Therefore, when the event consumer receives the event notification,
the event consumer can determine exactly how many events the
coalesced event notification represents. The timestamp of the event
notification may also be updated to match the timestamp of the most
recently-received duplicate event notification.
[0009] The foregoing and other objectives, features, and advantages
of the invention will be apparent from the following, more
particular, description of the preferred embodiments of the
invention, as illustrated in the accompanying drawings.

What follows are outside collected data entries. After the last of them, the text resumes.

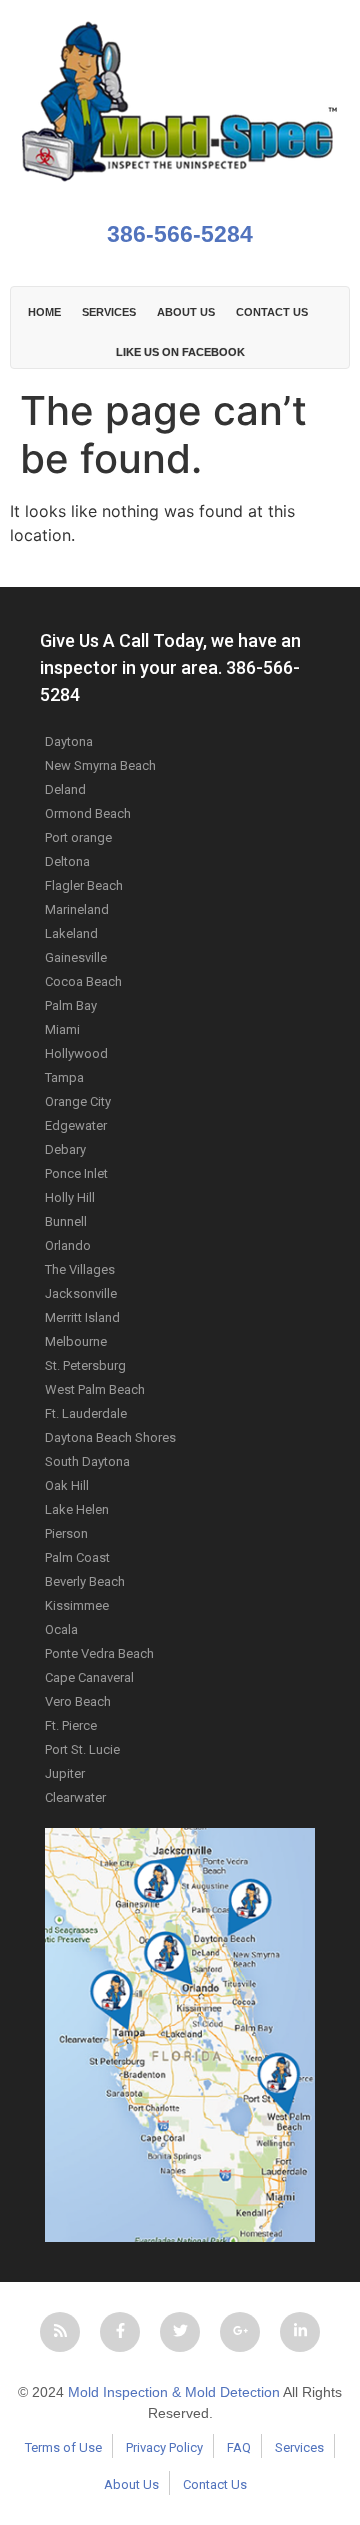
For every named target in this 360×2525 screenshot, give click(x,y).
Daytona (69, 741)
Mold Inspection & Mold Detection (174, 2392)
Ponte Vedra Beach (99, 1653)
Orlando (68, 1245)
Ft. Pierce (71, 1725)
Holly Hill (70, 1197)
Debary (65, 1149)
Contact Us (215, 2484)
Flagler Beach (84, 885)
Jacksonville (81, 1293)
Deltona (67, 861)
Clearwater (75, 1797)
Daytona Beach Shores (110, 1437)
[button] (60, 2332)
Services (109, 312)
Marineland (77, 909)
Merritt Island (82, 1317)
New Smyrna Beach (100, 765)
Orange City (78, 1101)
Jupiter (65, 1773)
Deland (65, 789)
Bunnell (66, 1221)
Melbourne (76, 1341)
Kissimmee (77, 1605)
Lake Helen (77, 1509)
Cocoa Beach (83, 981)
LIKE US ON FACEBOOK (180, 352)
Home (44, 312)
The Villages (80, 1269)
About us (186, 312)
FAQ (239, 2447)
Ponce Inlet (76, 1173)
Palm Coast (77, 1557)
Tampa (64, 1077)
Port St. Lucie (82, 1749)
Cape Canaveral (89, 1677)
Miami (62, 1029)
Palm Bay (71, 1005)
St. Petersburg (85, 1365)
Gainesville (76, 957)
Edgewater (76, 1125)
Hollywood (76, 1053)
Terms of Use (63, 2447)
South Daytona (87, 1461)
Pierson (66, 1533)
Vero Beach (78, 1701)
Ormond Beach (88, 813)
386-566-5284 (180, 234)
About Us (131, 2484)
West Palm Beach (95, 1389)
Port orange (78, 837)
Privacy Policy (164, 2447)
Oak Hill (67, 1485)
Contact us (272, 312)
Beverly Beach (85, 1581)
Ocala (61, 1629)
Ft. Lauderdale (86, 1413)
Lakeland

BRIEF DESCRIPTION OF THE SEVERAL VIEWS OF THE DRAWING
[0010] The novel features believed characteristic of the invention
are set forth in the appended claims. The invention itself,
however, as well as a preferred mode of use, further objectives,
and advantages thereof, will best be understood by reference to the
following detailed description of the invention when read in
conjunction with the accompanying Figures, wherein like reference
numerals indicate like components, and:
[0011] FIG. 1 is a block diagram of a distributed computer system
in which techniques according to an embodiment of the present
invention are practiced.
[0012] FIG. 2 is a pictorial diagram depicting communication
between nodes of a computer system in accordance with an embodiment
of the present invention.
[0013] FIG. 3 is a pictorial diagram depicting information flow in
a computer system in accordance with an embodiment of the present
invention.
[0014] FIG. 4 is a flowchart of a method in accordance with an
embodiment of the present invention.
DETAILED DESCRIPTION
[0015] The present invention encompasses techniques for event
notification in clusters of nodes within distributed computing
systems. In particular, embodiments of the invention can be used to
reduce event processing bandwidth and storage requirements by
coalescing duplicate events that are being queued for delivery to
event consumers. Information about how many duplicate events is
preserved by incrementing a sequence number within the event
notification when a duplicate event is combined with a previously
queued event notification. The timestamp of the event notification
can be updated with the timestamp of the most recently received
duplicate event.
[0016] Referring now to FIG. 1, a distributed computer system in
accordance with an embodiment of the present invention is shown. A
first physical processing node 10A includes a processor core 12
coupled to a memory 14 that stores program instructions for
execution by processor 12. The program instructions include program
instructions forming computer program products in accordance with
embodiments of the invention that provide event notification
between either physical processing nodes 10A-10D, virtual
processing nodes partitioned within the depicted computer system as
will be described in further detail below, or both. Processing node
10A also includes a network interface (NWI) 16 that couples
processing node 10A to a wired, wireless or hybrid network, which
may be a standardized network such as Ethernet, or a proprietary
network or interconnect bus. Other processing nodes 10B-10D are of
identical construction in the exemplary embodiment, but embodiments
of the invention may be practiced in asymmetric distributed systems
having nodes with differing features. Although only four compute
nodes 10A-10D are illustrated, a distributed computer system in
accordance with an embodiment of the present invention will
generally include a large number of compute nodes connected via one
or more networks. The distributed computer system of FIG. 1 also
includes other resources such as I/O devices 19, including
graphical display devices, printers, scanners, keyboards, mice,
which may be coupled to the network or one of nodes 10A-10D via
workstation computers that provide a user interface to
administrative personnel and other users. Nodes 10A-10D are also
coupled to storage devices 18, for storing and retrieving data and
program instructions, such as storing computer program products in
accordance with an embodiment of the invention.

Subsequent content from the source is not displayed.